De-streaming proposal lacks understanding of how courses delivered

Posted on July 10, 2020 in Education Policy Context

Source: — Authors:

TheStar.com – Opinion/Contributors

It seems that there has been a general lack of understanding of how streaming actually works in most high schools around Ontario. Commentators on many sides of the political spectrum have weighed in on the racial aspect of streaming, highlighting how a disproportionate number of racialized young people are “pushed” into the applied-level course stream as opposed to the academic stream. However, that decision is always meant to be made in consultation with schools and guidance departments, but with the final call resting with parents and students.

A strong, high-achieving student of any race being enrolled in applied courses in the transition from elementary to high school would be seen as extremely rare, and extremely inappropriate, in the majority of schools. In most cases, a student with high marks in elementary school would simply sign up for the academic stream, and teachers would have little say beyond suggesting where the student might be most successful based on their anecdotal observances.

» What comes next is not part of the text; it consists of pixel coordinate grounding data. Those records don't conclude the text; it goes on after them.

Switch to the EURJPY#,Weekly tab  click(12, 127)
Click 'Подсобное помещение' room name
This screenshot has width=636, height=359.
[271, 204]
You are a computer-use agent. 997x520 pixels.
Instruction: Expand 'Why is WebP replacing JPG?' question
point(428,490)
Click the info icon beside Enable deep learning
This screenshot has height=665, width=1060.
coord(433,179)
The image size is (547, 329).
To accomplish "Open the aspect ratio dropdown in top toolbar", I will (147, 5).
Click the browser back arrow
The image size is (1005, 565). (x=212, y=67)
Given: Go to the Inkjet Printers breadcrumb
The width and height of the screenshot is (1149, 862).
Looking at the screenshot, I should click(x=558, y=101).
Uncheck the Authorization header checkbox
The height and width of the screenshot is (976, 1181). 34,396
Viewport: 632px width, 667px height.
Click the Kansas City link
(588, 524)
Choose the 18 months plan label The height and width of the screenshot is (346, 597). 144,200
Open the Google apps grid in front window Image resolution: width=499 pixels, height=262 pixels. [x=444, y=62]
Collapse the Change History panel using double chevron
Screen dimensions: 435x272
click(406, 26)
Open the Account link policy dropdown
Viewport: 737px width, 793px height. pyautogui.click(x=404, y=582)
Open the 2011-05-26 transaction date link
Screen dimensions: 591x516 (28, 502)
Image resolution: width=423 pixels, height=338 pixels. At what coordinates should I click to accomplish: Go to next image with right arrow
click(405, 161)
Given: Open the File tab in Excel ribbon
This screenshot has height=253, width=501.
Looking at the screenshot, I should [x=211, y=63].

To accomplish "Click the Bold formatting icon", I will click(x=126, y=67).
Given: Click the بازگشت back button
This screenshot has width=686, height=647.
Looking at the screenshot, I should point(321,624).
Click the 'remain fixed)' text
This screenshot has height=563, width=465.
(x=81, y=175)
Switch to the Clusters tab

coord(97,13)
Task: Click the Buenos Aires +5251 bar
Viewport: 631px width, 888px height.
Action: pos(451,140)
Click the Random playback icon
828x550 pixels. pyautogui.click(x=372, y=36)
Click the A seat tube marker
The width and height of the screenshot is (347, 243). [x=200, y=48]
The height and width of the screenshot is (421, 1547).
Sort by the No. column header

Cases such as those outlined in a recent Star article featuring two Black women who had been unfairly streamed into the “applied” system would, in most of the province, be outliers. Those cases should be investigated, and those biases eliminated, with questions asked of the teachers and schools involved. This is not to diminish the reality of systemic racism that holds back young BIPOC students, but to show that streaming in Grade 9 is not the root of the issue. The over-representation of BIPOC youth in the applied stream is a symptom, rather than a cause, of that educational disenfranchisement.

The education system has seen this before. Ninth grade was de-streamed in the 1990s, initially by the NDP government of Bob Rae. It was the Conservative government of Mike Harris who re-streamed Grade 9, leading to the current irony that the Ford Conservatives, so often compared to the Harris-led Tories of the 1990s, are in actuality eliminating the academic/applied streams that were introduced in 1999, and going back to an NDP policy. The cyclical nature of education policy truly is non-partisan!

It is also worth noting that the current streaming system is set up to allow students to take a diverse set of courses. Students are not streamed into an all-applied, or an all-academic, program; rather, each course is selected at the level deemed best. Having taught high school for 15 years, I have seen numerous students who take a mix of applied- and academic-level courses in high school, depending upon their own interests and abilities. Many grade nines will take the academic stream for certain subjects, but sign up for applied-level courses in areas they don’t intend to pursue after Grade 9, or in courses for which they don’t have a particular aptitude. While most students do sign up for courses in one stream or the other, a student with a love of reading and writing, but struggling in math, can take English and History at the academic level, while taking math and science at the applied level, or vice versa. Flexibility is the key, rather than the one-size-fits-all approach of de-streaming.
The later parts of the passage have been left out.